Rules Change at EPA: Make Underlying Data Public - Granite Grok

Rules Change at EPA: Make Underlying Data Public

Scott PruittBeleive it or not, for the better part of twenty-plus years the U.S. Environmental Protection Agency (EPA) has been issuing regulations with the force of law without having to present any data publicly. Imposing rules, limiting individuals and job creators, driving up the cost of everything, without having to prove the thesis upon which these restrictions are based. The only Environment they’ve been protecting is their own. That’s the one they created that gives them unlimited power.

But not anymore.

Junk science is no longer welcome at the Environmental Protection Agency.
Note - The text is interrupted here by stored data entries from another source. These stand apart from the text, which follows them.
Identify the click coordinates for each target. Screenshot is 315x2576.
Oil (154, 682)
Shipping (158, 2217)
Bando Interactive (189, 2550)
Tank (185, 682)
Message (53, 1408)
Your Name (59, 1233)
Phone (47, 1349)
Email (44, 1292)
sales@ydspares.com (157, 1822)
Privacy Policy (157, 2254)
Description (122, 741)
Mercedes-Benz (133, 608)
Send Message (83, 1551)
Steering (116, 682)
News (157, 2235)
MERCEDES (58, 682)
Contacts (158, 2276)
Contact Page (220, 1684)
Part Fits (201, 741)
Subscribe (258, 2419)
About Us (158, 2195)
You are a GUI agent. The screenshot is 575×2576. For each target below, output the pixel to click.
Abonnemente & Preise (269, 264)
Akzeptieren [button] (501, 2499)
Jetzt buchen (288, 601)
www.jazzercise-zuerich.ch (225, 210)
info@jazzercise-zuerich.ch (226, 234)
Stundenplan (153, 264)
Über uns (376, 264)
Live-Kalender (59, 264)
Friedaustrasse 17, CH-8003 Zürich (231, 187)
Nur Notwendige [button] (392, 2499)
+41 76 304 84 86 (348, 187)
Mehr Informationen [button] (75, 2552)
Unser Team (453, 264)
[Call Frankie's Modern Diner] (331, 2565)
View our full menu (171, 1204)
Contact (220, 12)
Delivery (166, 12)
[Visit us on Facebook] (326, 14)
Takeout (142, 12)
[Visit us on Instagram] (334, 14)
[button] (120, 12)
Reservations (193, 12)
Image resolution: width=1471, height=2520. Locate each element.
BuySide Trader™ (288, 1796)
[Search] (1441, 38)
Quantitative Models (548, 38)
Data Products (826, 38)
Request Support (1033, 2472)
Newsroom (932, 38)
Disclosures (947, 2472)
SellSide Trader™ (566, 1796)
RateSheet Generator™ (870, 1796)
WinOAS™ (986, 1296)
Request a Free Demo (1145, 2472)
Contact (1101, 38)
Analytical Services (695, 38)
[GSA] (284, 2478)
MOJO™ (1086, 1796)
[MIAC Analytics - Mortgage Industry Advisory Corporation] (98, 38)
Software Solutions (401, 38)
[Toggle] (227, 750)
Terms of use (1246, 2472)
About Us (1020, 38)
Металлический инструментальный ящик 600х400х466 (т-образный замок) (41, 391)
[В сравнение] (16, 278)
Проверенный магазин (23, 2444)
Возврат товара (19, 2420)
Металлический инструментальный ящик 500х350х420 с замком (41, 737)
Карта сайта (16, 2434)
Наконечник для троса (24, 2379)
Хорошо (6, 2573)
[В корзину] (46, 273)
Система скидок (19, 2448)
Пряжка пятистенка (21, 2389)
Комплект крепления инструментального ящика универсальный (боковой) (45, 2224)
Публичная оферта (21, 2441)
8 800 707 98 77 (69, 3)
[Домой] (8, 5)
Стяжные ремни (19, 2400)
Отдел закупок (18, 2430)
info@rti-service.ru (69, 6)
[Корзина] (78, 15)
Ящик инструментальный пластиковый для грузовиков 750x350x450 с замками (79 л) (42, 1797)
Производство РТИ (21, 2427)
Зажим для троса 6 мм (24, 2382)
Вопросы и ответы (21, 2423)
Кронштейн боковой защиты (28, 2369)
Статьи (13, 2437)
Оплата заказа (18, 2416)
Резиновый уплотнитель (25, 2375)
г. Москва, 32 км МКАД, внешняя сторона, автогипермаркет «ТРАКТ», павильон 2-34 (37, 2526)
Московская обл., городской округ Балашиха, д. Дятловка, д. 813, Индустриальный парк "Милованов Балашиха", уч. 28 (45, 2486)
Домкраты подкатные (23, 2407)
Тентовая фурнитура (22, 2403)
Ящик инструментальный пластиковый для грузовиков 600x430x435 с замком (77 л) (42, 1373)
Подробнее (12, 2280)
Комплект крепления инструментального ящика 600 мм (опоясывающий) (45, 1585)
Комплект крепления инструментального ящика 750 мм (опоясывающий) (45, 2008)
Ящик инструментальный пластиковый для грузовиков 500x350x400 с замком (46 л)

Administrator Scott Pruitt has declared war on what he calls “secret science” – the process whereby EPA regulators have been able to craft rules using non-publicly-available science data.

James Delingpole, writing at Breitbart quotes Pruitt (c/o the Daily Caller),

“We need to make sure their data and methodology are published as part of the record. Otherwise, it’s not transparent. It’s not objectively measured, and that’s important.”

This all started when after the first EPA opened its doors and banned DDT in the U.S. despite no real evidence it was harmful to people or animals. Widespread abuse, however, isn’t reported until the 1990’s when the “party of science,” led by armchair gynecologist Bill Clinton, moonlighting as President, allowed the EPA to create a pollution control standard that to this day has no basis in fact.

PM2.5 was not known to cause death, but by 1994 EPA-supported scientists had developed two lines of research purporting to show that it did. When the studies were run past the EPA’s Clean Air Science Advisory Committee, it balked. It believed the studies relied on dubious statistical analysis and asked for the underlying data. The EPA ignored the request.

Delingpole adds that these days the New York Times is the biggest defender of science with secret data,

The New York Times has billed it as “an attack on science” – as if, somehow, scientific experiments conducted in secret for political ends are somehow more representative of “science” than experiments which are both open and independently reproducible.

The New York Times isn’t exactly known for its facts based reporting when ideology is on the line. It isn’t by any stretch of the imagination functioning as a defender of the rights of the people from the overreach of government, Quite the contrary. It is a predictable mouthpiece for an opaque ruling class oligarchy of which scientism is a crucial part.

And thanks to that internet thingy they can’t just control the message like they used to. They have to compete, not just for attention, but for facts.

If they are not happy, the science must be crap.